Net6
- Type: Private
- Founded: 2000; 26 years ago
- Founder: Murli Thirumale Goutham Rao Jon Thies Russell Lentini
- Defunct: 2004
- Fate: Acquired by Citrix Systems
- Key people: Murli Thirumale (CEO) Goutham Rao (CTO & Chief Architect)
- Products: Application Gateway (for VoIP) access Gateway (for SSL VPNs)

= Net6 =

Net6 was a startup founded in 2000 that created products in Security, Voice over IP VoIP protocols and SSL VPN.

== History ==
Net6 was originally called WebUnwired and was founded in 2000 by Murli Thirumale (an Ex VP and GM at Hewlett-Packard), Goutham Rao (an Operating Systems Architect at Intel), Jon Thies and Russell Lentini.

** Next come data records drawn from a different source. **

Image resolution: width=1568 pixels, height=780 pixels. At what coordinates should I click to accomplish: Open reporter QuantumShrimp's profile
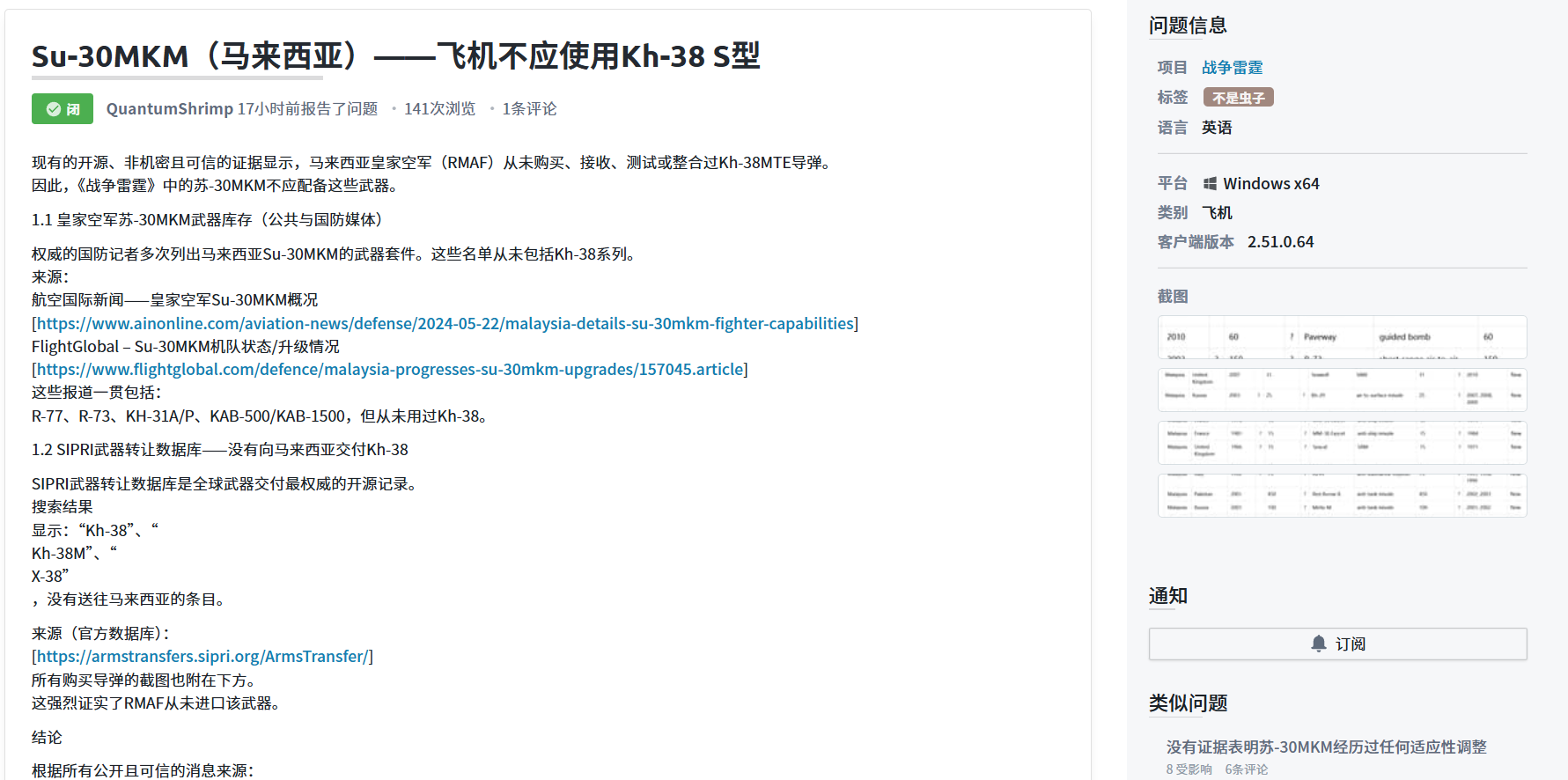point(169,109)
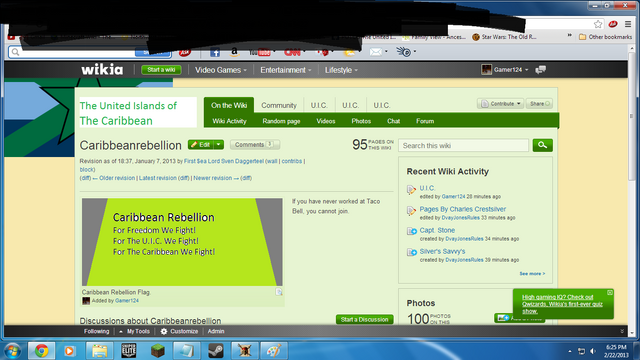Click the Chrome bookmark star icon
Viewport: 640px width, 360px height.
[x=598, y=24]
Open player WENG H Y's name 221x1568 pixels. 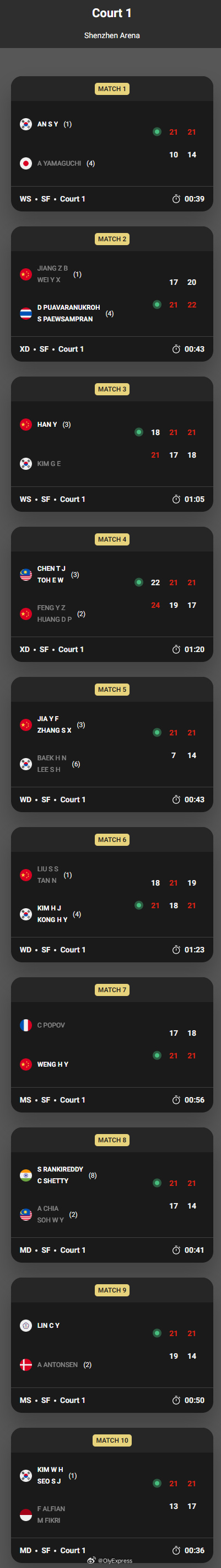53,1064
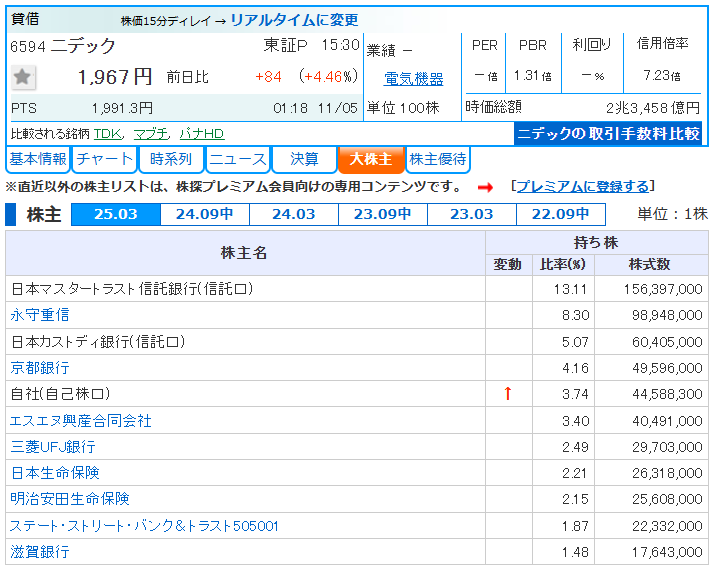Screen dimensions: 718x571
Task: Select the 23.03 shareholder period
Action: 471,214
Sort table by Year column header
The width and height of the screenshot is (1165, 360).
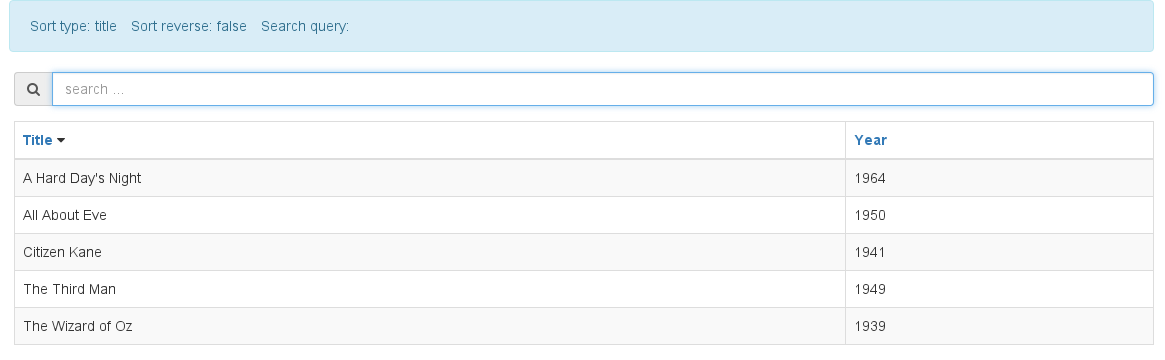870,140
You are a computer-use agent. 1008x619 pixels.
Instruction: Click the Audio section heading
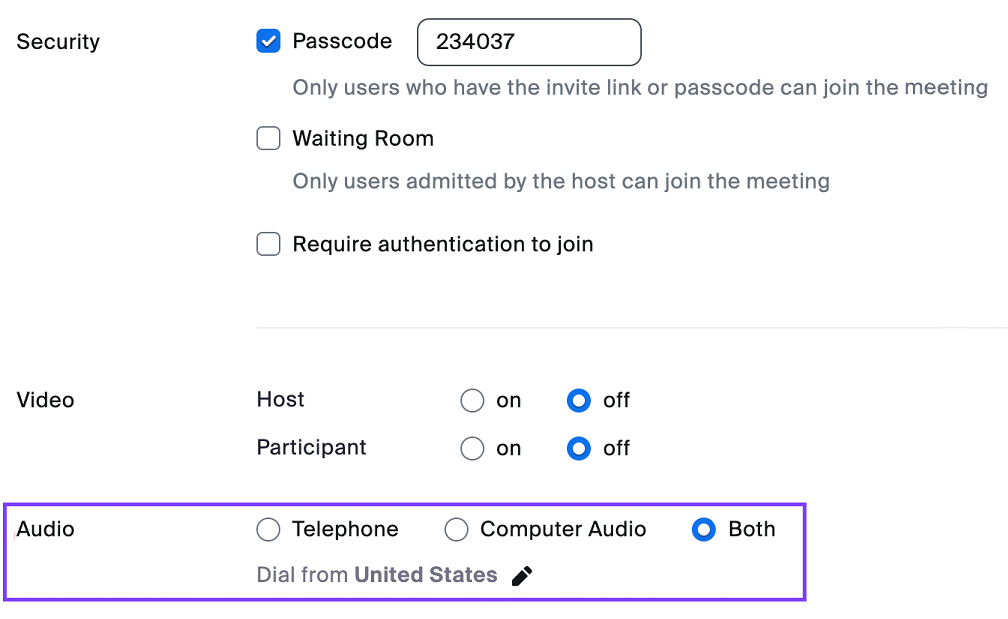click(x=45, y=529)
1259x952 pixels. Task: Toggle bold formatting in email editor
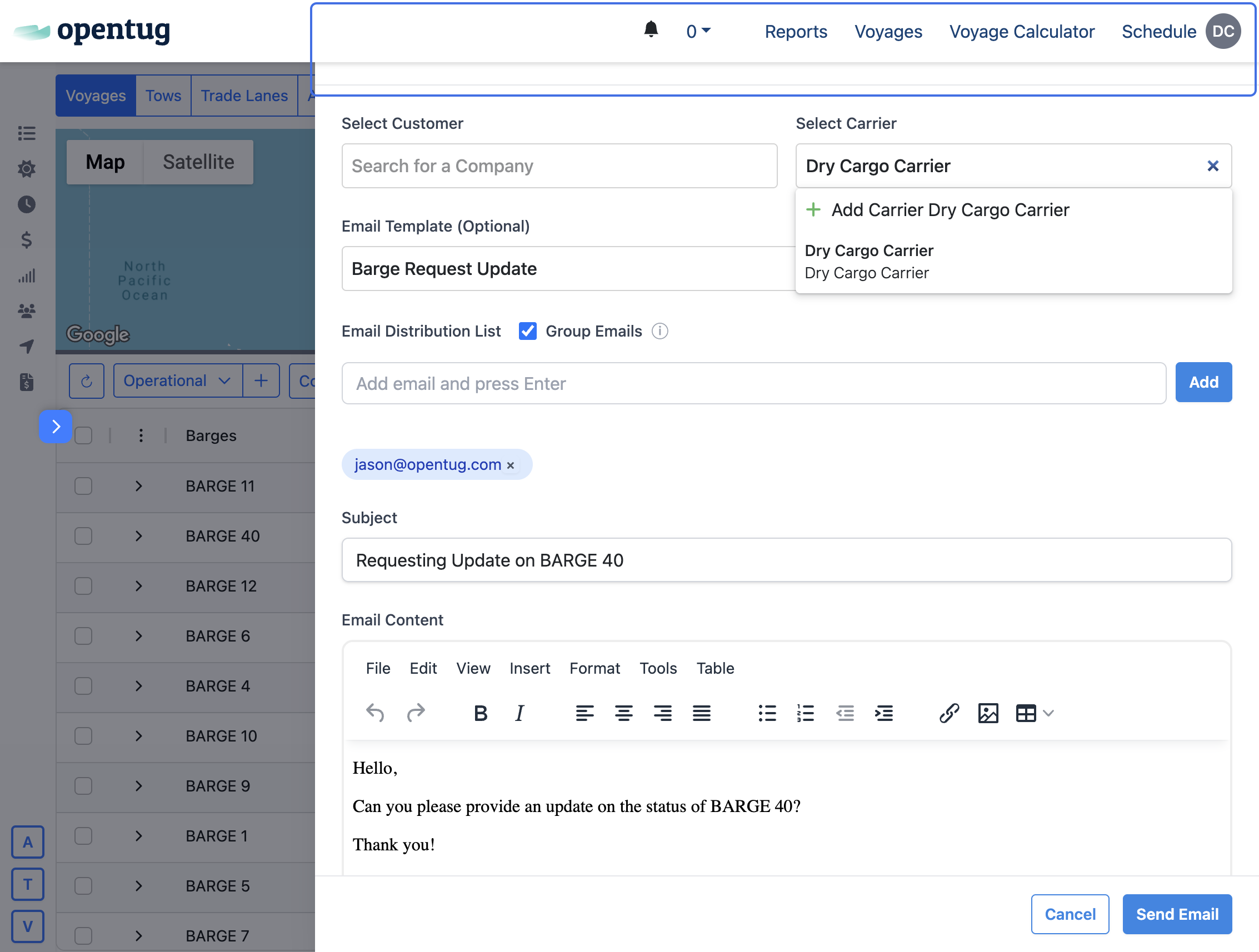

Thirumale was the CEO of Net6 and Rao was the CTO and Chief Architect. The company originally focused on secure application access from mobile devices, and later shifted focus toward VoIP protocols and SSL VPN technology. The company created two hardware appliances called the Application Gateway for VoIP and the Access Gateway for SSL VPNs.

== Partnerships ==
Net6 secured OEM deals for its product lines in 2000 from Cisco Systems. In 2002 and 2003, Net6 added further OEMs for its product lines from Nortel Networks, Avaya Systems and Siemens. Net6 primarily sold its products through their partner channels.

== Funding ==
- In 2004, Net6 raised an additional $8M in series B funding from Bank of America venture partners.

== Acquisition ==
In December 2004, Net6 Inc was acquired by Citrix Systems for $50M. The acquisition marked Citrix's entry into the telecommunications security space, and Citrix continues to market the Access Gateway product under the Citrix Access Gateway product name, led by the management team of Murli Thirumale (CEO), Goutham Rao (CTO), Russell Lentini and Jon Thies (Principal Architects), Gordon Payne (VP of Marketing) and Joe Eskew (VP of Sales).